2000. hematopoietic stem cell transplantation in VFN
In October of this year, a 63-year-old patient with a diagnosis of multiple myeloma underwent transplantation of his own hematopoietic stem cells (ASCT) at the General University Hospital (VFN) in Prague 2000. This procedure will allow the administration of significantly higher doses of chemotherapy, which could normally be fatal, and significantly shortens the time of hematopoietic depression in the patient.
The process of the patient's own donor significantly reduces the time of postchemotherapeutic suppression of hematopoiesis and reduces the hematological toxicity of administered chemotherapy, which would otherwise lead to an extremely long period of bone marrow aplasia with a number of complications. Hematopoietic stem cell transfer support thus allows for the administration of significantly higher doses of chemotherapy.
20% of all ASCTs in the Czech Republic are performed at the General Hospital
"The first autologous transplant was performed at the General Hospital in 1993," the head of the 1st internal clinic - the clinic of hematology of the General Hospital and the 1st Medical Faculty of Charles University prof. MUDr.

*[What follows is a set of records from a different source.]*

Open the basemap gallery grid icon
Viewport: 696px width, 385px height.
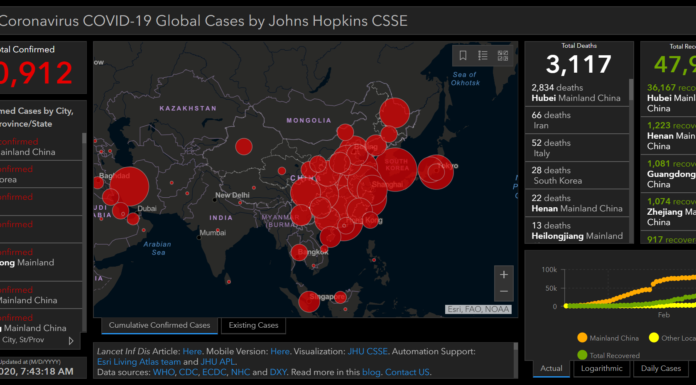[502, 56]
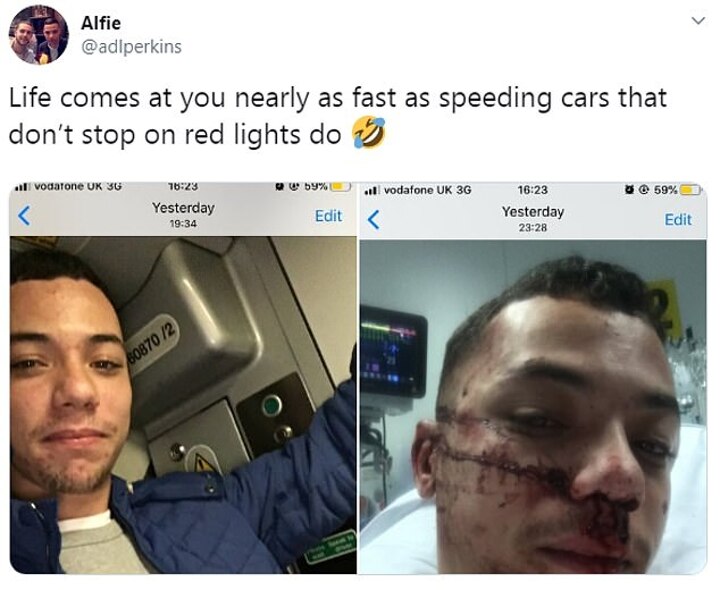Tap the signal bars icon in right photo
This screenshot has height=590, width=720.
pyautogui.click(x=371, y=190)
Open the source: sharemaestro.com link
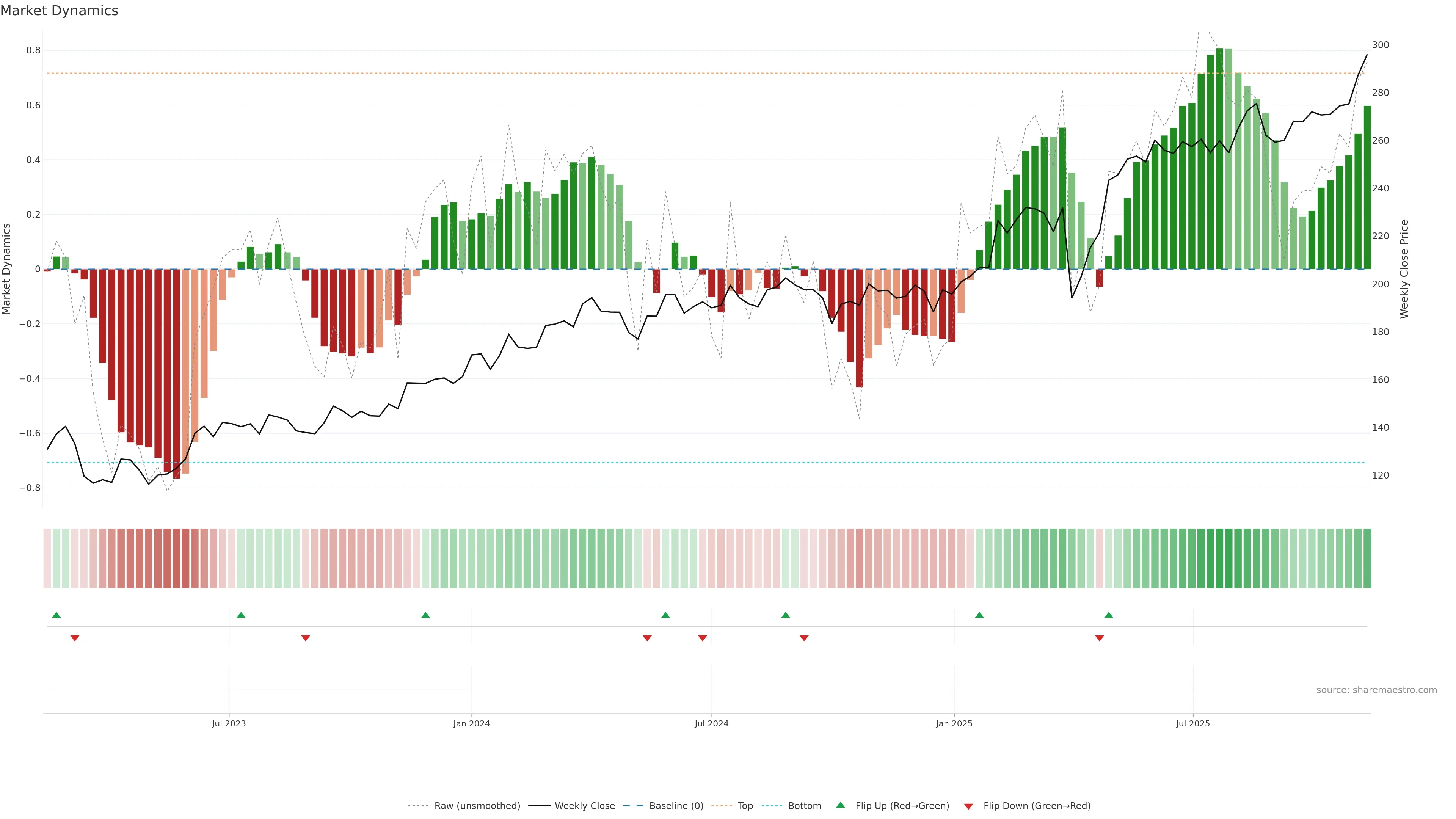The height and width of the screenshot is (819, 1456). coord(1376,690)
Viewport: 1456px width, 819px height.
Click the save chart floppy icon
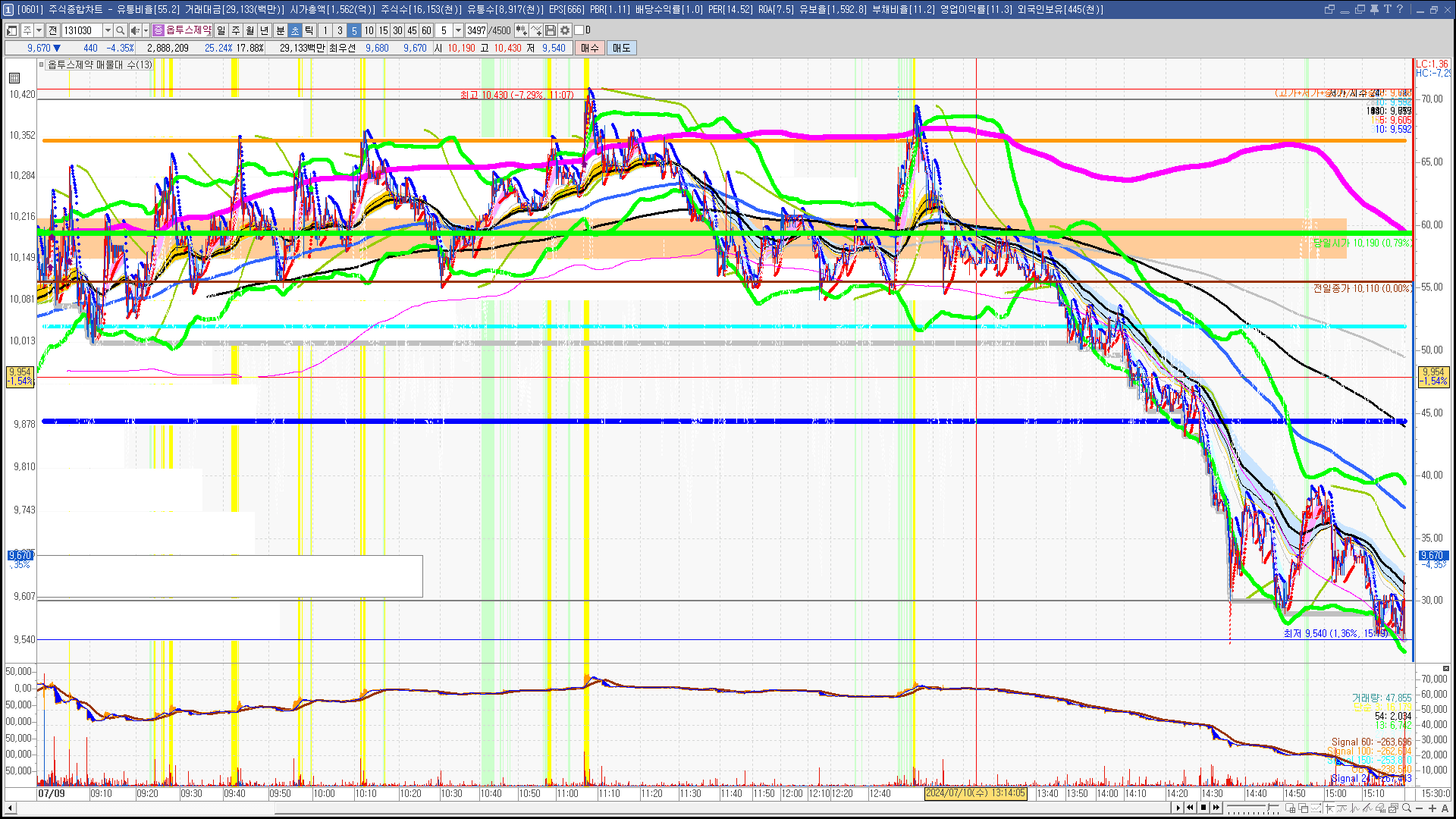(x=551, y=30)
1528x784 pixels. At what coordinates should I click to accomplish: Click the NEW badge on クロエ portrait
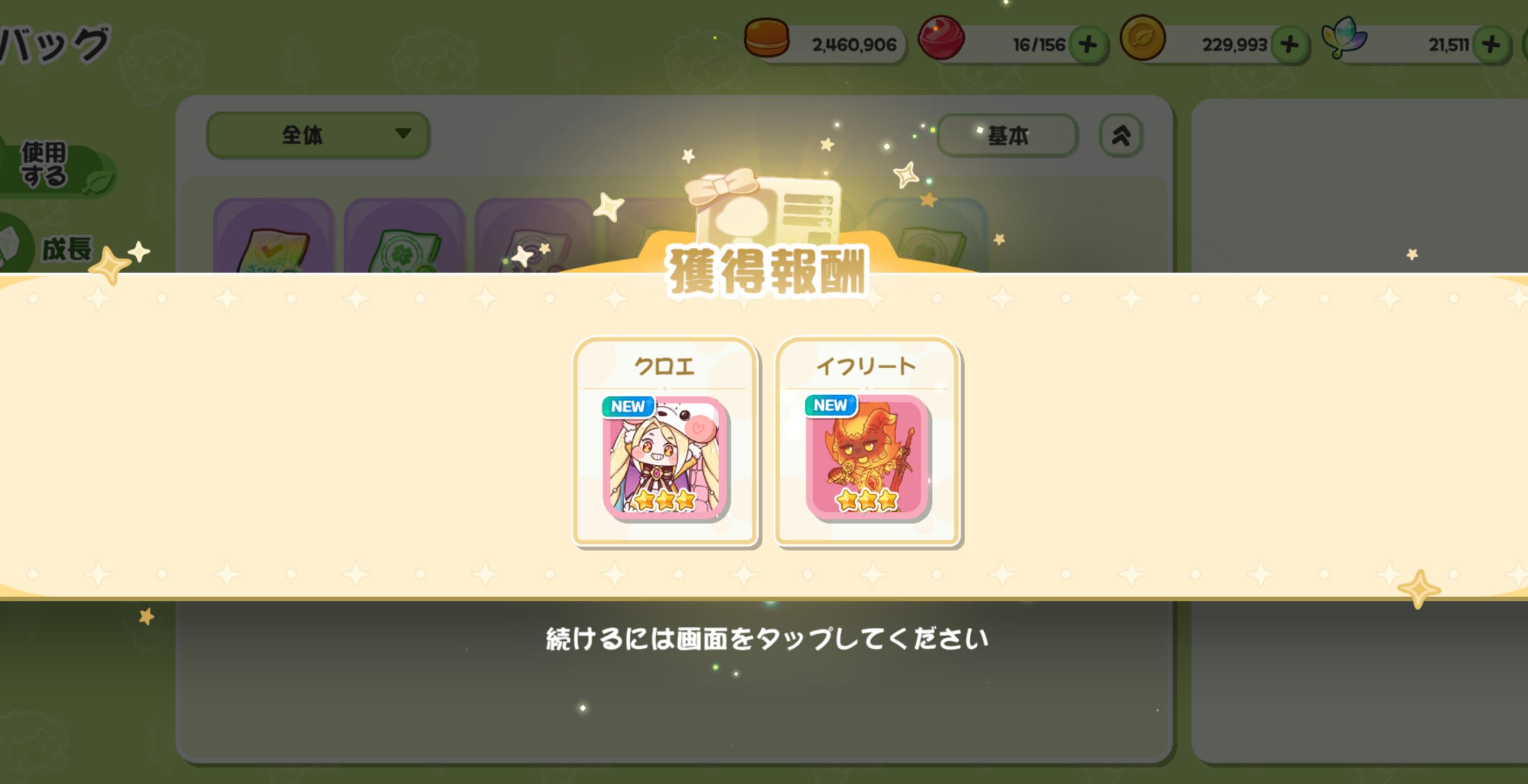(x=627, y=406)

Marek Trneny, CSc. and calculates: “Since then, the number of performed ASCTs has been constantly growing, until it has stabilized at 80 to 90 performances per year in the last decade.
1662 patients were transplanted
The total number of 2000 ASCTs includes 1662 patients, 334 of whom underwent the procedure two or three times. "Patients with multiple myeloma and malignant lymphomas (non-Hodgkin’s and Hodgkin’s), "Explains MUDr. Eva Konířová, doctor of the 1st internal clinic of the General Hospital and the 1st Medical Faculty of Charles University and supplies: “Uncommon indications are patients with solid malignancies (historically mainly breast cancers, currently mainly medulloblastoma brain tumors) and autoimmune diseases. These used to be mainly multiple sclerosis, and more recently systemic sclerosis."